I recently spend quite a while on server-authoritative movement for my multiplayer game.
At first, I thought it wouldn’t be that hard: client simply sends input to server, which simulates object state. Server periodically broadcasts object state and client checks to make sure it’s close enough to the server state.
I soon realized this problem was much harder than I thought originally. Eventually I borrowed the code from the uLink snowball demo and used that as a starting point. After much experimentation I’d like to point out some gotchas that I encountered while working on it.
Movement code must be entirely deterministic
Given the same input, your movement code should have almost exactly the same output, every time.

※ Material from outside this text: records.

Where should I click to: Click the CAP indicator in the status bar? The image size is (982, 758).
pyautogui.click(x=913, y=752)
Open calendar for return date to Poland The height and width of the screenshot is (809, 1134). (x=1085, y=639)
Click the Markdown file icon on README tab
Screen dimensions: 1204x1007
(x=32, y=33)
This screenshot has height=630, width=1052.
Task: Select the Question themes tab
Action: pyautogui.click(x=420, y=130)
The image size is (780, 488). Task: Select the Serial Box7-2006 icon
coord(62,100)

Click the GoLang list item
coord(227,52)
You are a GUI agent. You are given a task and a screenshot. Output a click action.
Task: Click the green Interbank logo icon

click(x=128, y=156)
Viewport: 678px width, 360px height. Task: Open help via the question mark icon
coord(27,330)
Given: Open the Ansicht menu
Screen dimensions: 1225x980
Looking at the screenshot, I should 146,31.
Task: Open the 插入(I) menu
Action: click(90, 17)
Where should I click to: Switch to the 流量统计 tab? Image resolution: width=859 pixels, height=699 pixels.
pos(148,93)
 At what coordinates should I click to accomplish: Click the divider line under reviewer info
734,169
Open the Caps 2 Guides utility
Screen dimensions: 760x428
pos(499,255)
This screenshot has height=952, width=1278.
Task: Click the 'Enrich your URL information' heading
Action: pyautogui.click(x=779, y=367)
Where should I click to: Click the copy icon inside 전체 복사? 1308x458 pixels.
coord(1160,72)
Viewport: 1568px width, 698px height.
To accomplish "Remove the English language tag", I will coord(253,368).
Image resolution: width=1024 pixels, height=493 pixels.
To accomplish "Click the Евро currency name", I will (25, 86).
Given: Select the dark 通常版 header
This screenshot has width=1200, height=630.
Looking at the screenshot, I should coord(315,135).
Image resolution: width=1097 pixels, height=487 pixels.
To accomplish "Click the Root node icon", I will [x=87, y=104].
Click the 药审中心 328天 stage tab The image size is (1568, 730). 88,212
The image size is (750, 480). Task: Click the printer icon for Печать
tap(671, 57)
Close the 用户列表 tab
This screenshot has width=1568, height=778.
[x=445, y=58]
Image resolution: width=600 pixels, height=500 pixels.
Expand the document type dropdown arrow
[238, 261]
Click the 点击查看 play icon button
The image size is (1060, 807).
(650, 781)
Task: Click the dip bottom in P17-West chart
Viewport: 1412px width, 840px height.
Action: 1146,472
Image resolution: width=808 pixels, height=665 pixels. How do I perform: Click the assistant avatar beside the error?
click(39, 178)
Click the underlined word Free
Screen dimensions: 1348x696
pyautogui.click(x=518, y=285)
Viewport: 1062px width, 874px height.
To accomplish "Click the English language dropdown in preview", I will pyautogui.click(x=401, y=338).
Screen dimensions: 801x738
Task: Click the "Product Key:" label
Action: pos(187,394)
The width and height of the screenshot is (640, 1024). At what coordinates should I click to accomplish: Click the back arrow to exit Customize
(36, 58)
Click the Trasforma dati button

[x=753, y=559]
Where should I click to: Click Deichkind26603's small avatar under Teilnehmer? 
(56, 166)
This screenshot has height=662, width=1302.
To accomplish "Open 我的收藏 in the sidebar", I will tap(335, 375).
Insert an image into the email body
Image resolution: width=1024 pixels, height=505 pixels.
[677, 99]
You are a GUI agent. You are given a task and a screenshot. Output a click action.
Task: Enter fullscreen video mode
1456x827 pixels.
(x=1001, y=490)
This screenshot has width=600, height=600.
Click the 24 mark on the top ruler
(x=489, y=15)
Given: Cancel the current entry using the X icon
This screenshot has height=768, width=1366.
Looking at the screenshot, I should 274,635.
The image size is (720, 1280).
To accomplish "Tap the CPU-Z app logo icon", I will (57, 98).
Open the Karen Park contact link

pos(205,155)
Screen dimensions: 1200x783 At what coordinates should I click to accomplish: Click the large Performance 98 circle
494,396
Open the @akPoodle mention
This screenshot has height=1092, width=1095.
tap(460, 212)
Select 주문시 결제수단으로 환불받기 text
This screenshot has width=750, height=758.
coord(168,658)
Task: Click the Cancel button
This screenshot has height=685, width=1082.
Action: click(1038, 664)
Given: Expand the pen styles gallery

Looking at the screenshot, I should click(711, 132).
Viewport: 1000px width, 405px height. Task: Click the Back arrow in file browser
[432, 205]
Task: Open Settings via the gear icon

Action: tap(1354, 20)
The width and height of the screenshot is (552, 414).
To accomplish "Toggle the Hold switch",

In my case, my character physics script has all movement code (the entire update function, basically) wrapped in a public Simulate function. This function takes delta time as a parameter, which is very important as you want to make sure client and server call Simulate with the same delta (this is what makes it deterministic, aside from the occasional precision error)
Use FixedUpdate
This isn’t a strict necessity, but I highly recommend you use FixedUpdate for your movement code, because FixedUpdate is a lot more reliable than Update. FixedUpdate runs a fixed number of times per second, while Update is entirely dependent on framerate. For one, I use FixedUpdate to gather input and send it to the server, and using Update means the bandwidth will depend on framerate (network usage being linked to render speed is pretty fugly IMHO). For another, using Update means I have to transmit delta to the server, which opens me up to speedhacking (clients can specify a sufficiently large enough delta to teleport), using FixedUpdate means client and server have the same timestep and the server can just use Time.fixedDeltaTime
Make sure update order is deterministic.
For a while, I simply let my physics code run, and periodically grabbed the input state and sent it to the server. This led to frequent desyncs, and I modified my code to manually step the simulation after getting user input state. Now, it always runs in this order:
- Client gathers user input state
- Client steps the physics simulation with input state
- Client sends input to server (also stores input state so it can replay them later)
- Server steps the physics simulation with input state
This might seem obvious, but if you have your physics in a separate script you can easily end up with indeterministic tick order. In my case, I disabled the update function in my physics script and manually stepped it from my network controller.
Overview of my code
As a bit of an overview, here’s how my server-authoritative code works:
- Client gathers user input state
- Client steps the physics simulation with input state
- Client gets result of physics step (in my case, position)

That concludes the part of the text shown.